*読解文*:
-=-=-
「転勤」はもはや時代遅れ? 終身雇用崩壊で露呈したモーレツ社員のホンネ、リモワ普及でとどめ刺された昭和・平成の残渣とは
高度成長期以降、日本では企業が社員に転勤を命ずるのが当たり前だった。しかし、状況は大きく変わった。これまでを振り返る。
単身赴任者が増えたワケ

単身赴任が選ばれた理由として、
「交通機関の発達」
は欠かせない。東海道新幹線の開通や飛行機の大衆化により、都市間の移動時間が短縮された。その結果、単身赴任していた人のなかには、週末を自宅に戻って過ごす人が増えた。
例えば、1970年代には「東チョン(東京チョンガー)族」と呼ばれる単身赴任のサラリーマンたちがいた。大阪に本社がある会社から東京の支社に出向し、単身赴任していたサラリーマンたちである。サラリーマンの多くは毎週末に関西の自宅に戻り、家族と過ごしていた。大阪~羽田間で空路を利用すれば、短時間で移動できたからだ。
-=-=-
*提供資料*:
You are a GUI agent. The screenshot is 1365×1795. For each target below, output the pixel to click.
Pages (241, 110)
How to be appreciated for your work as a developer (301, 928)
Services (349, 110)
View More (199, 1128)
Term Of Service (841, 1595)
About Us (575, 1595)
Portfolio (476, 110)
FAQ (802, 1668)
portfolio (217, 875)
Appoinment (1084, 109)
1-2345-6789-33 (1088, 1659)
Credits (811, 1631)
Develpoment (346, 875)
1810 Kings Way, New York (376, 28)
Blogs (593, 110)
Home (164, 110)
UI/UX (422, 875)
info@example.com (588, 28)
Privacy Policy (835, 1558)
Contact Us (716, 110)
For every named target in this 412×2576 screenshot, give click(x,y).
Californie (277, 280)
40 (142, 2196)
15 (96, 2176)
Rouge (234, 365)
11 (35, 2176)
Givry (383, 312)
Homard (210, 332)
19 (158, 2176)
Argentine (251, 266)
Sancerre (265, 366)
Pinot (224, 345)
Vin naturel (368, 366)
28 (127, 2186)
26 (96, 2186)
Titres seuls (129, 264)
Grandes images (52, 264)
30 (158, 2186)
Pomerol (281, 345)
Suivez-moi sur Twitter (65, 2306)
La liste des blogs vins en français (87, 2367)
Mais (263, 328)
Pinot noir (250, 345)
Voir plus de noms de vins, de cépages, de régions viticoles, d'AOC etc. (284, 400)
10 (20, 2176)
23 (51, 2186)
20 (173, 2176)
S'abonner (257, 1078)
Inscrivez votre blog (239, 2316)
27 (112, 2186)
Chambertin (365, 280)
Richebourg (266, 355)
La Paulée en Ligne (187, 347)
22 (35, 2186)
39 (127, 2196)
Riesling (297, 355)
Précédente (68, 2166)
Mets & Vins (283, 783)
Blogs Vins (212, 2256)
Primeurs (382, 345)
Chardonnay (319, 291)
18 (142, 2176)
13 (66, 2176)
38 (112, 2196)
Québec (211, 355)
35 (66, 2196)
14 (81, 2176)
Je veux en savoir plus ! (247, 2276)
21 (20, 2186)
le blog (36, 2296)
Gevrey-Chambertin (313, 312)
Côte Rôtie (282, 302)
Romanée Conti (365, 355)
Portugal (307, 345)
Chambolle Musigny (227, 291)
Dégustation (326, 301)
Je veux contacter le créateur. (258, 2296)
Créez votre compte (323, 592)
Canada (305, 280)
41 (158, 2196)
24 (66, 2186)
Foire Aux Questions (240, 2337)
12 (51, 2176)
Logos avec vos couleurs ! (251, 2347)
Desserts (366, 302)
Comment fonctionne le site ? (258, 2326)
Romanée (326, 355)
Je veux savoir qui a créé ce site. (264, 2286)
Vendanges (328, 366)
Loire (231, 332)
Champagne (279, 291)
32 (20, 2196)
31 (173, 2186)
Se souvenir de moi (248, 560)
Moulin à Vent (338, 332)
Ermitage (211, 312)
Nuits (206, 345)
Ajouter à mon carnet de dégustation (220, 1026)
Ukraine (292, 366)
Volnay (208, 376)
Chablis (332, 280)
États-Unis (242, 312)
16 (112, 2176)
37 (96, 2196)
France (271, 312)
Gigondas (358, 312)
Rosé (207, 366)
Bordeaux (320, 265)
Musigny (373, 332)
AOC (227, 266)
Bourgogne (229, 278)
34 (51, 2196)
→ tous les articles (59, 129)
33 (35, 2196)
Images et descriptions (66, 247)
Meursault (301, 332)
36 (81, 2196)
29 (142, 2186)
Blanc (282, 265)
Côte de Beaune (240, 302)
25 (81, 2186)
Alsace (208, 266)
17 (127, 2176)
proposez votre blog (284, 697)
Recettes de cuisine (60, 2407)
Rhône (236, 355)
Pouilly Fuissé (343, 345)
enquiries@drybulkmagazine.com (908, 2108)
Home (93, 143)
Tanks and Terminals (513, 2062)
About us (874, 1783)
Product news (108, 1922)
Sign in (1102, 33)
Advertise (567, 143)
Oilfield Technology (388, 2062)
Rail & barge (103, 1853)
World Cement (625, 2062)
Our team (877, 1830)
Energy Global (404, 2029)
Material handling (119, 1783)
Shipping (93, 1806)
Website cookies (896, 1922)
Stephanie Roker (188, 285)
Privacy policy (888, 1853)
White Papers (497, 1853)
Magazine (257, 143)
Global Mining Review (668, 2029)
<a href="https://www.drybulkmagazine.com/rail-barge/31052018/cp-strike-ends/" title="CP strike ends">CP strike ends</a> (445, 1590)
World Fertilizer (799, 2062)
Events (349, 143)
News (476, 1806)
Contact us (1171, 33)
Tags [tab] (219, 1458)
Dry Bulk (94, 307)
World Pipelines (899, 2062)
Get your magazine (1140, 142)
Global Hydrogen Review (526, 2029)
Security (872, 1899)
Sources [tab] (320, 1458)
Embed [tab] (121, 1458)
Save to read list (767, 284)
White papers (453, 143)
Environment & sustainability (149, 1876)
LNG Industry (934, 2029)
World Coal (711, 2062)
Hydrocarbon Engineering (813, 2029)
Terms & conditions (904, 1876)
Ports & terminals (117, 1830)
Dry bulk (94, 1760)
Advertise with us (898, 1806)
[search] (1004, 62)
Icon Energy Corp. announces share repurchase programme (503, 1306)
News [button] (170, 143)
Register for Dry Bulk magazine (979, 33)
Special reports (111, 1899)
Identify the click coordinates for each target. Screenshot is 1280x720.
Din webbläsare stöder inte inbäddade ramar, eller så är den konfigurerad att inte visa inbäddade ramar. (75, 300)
-=-=-
*課題の目的*:
転勤と単身赴任を扱った読解文の続きを、本文の最後の文の後から書くこと。

*解答欄*:
1975(昭和50)年頃、毎週月曜日午前7時30分に大阪空港を出発するJAL102便は、そんな乗客のために注目された。羽田到着は午前8時25分なので、乗客は午前9時30分には東京都心の職場に到着できる。しかし、当時は週休2日制以降ならいざしらず、土曜日は出勤日だった。
つまり、土曜日に退社したら、急いで羽田に向かい、飛行機で大阪へ。日曜日は家族と過ごし、月曜日の早朝に東京に戻る。かなりハードなスケジュールで、交通費は自腹だった。